(Word and element pointing entries)
>>>>
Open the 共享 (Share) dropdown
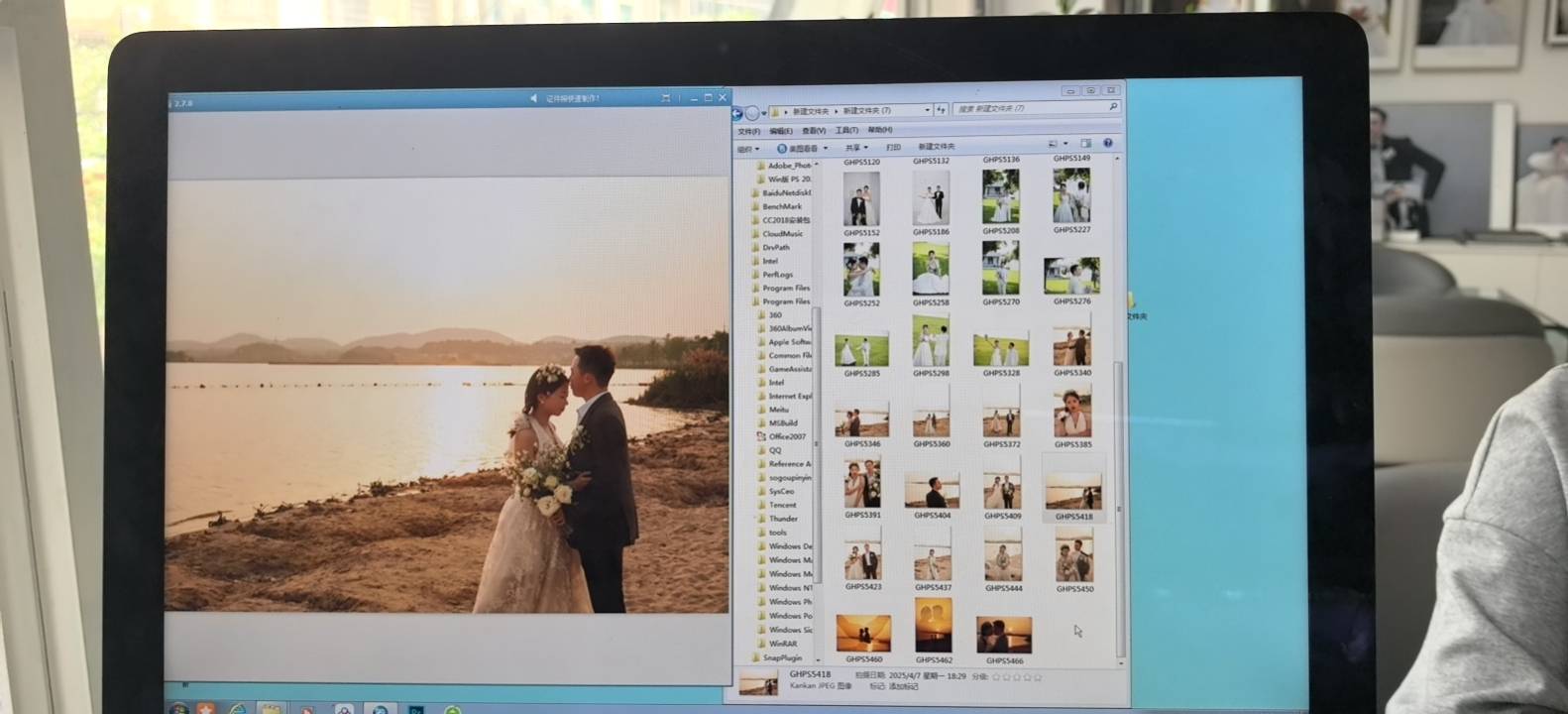The height and width of the screenshot is (714, 1568). pos(855,148)
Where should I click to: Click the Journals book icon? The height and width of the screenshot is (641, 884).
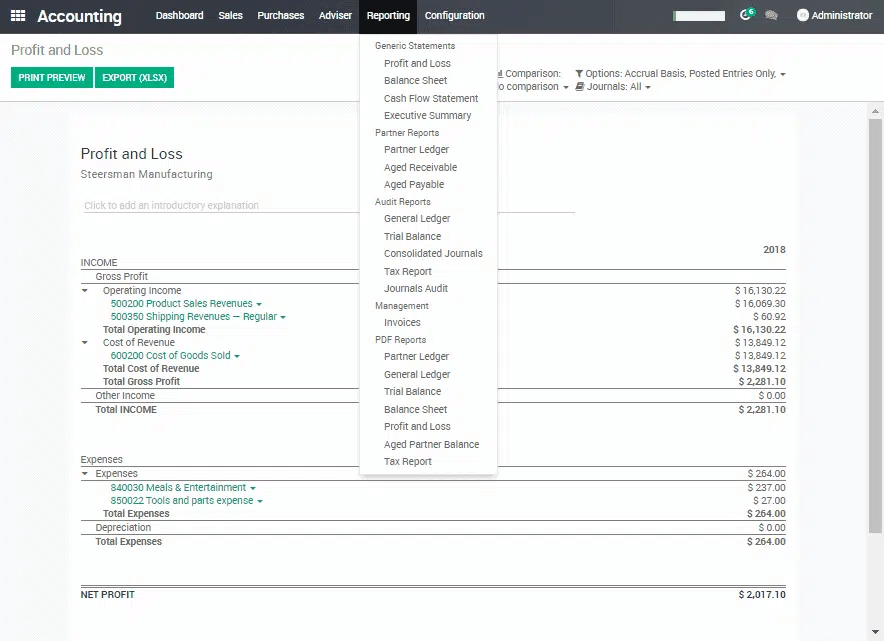[579, 87]
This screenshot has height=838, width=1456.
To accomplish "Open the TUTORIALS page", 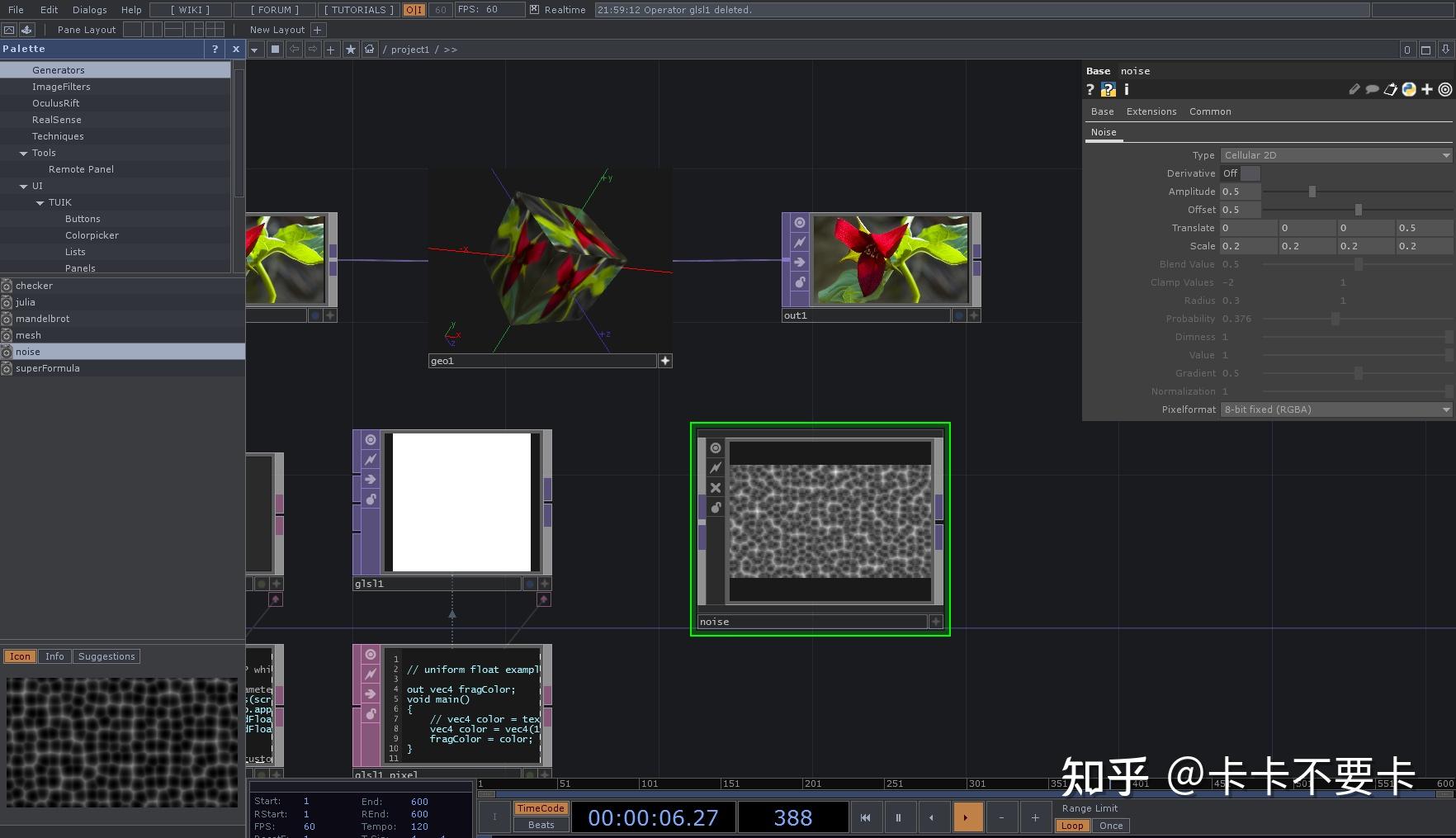I will (x=357, y=10).
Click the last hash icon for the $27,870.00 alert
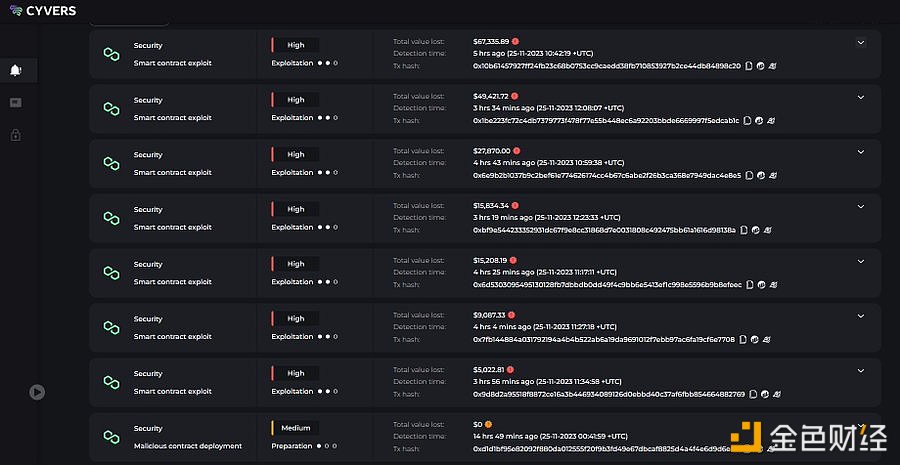This screenshot has height=465, width=900. [x=772, y=175]
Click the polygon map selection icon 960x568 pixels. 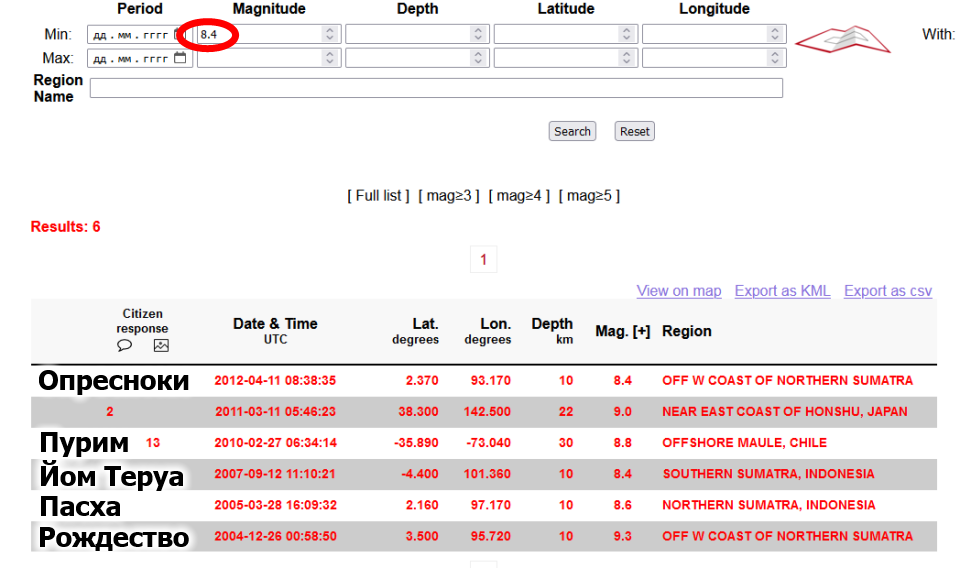[x=842, y=38]
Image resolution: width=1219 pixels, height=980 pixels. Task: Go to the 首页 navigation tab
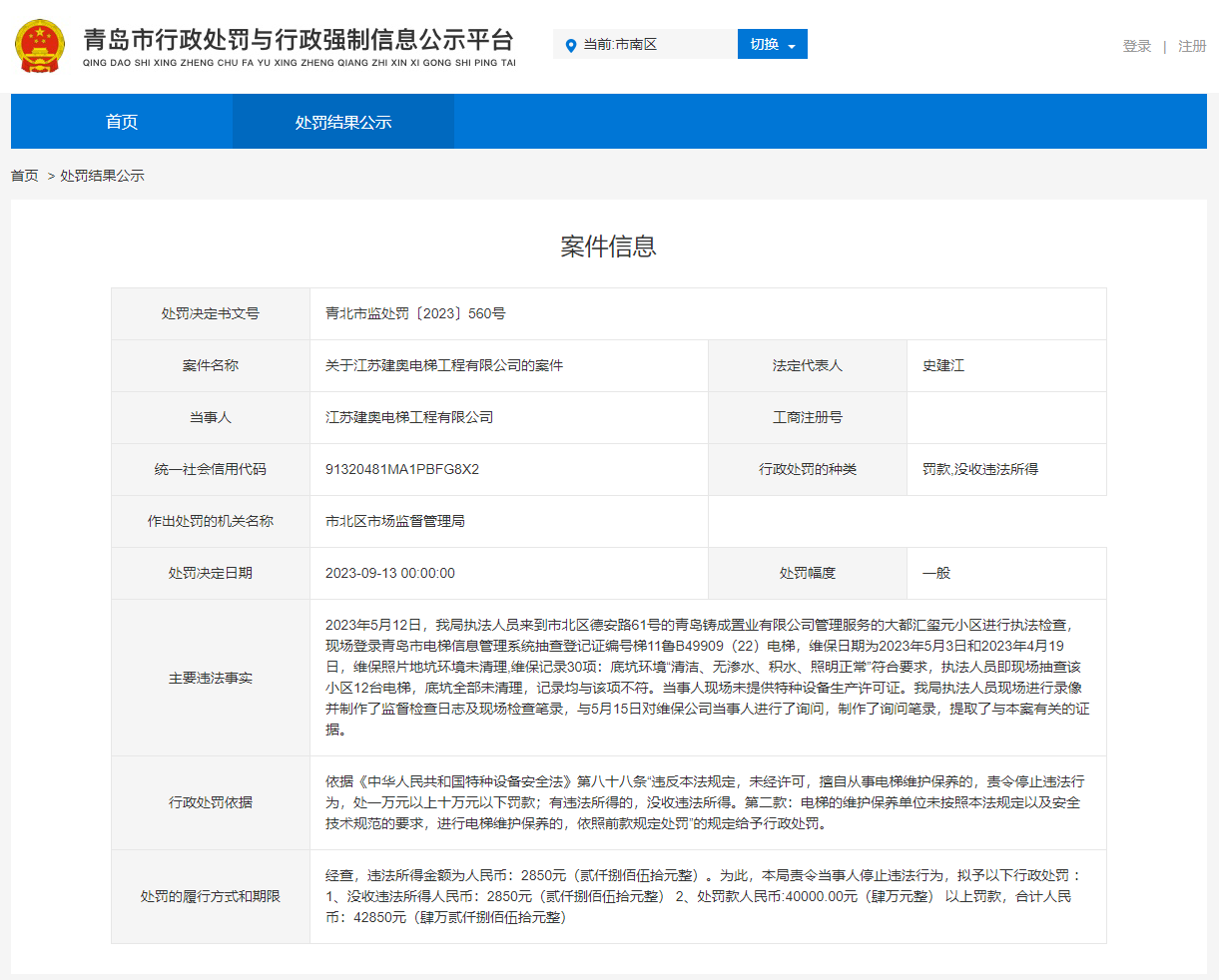122,122
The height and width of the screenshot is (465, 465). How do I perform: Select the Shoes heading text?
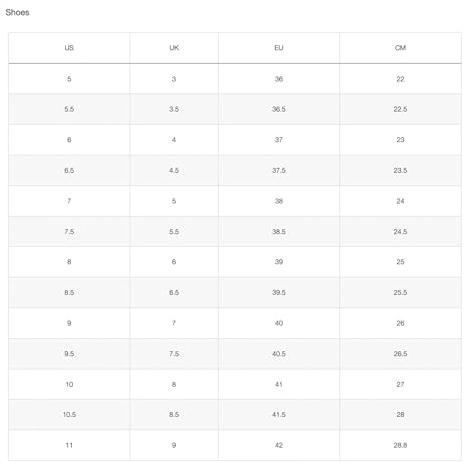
<<<<
Challenge => Reproduce the rows verbatim, beginning with the line that contains "Image resolution: width=1219" and continuing through the end of the rows, and leave the pictures out of your output.

Finished answer =>
Image resolution: width=1219 pixels, height=980 pixels. Task: Go to the 首页 navigation tab
122,122
The height and width of the screenshot is (465, 465). How do I perform: Select the Shoes heading text?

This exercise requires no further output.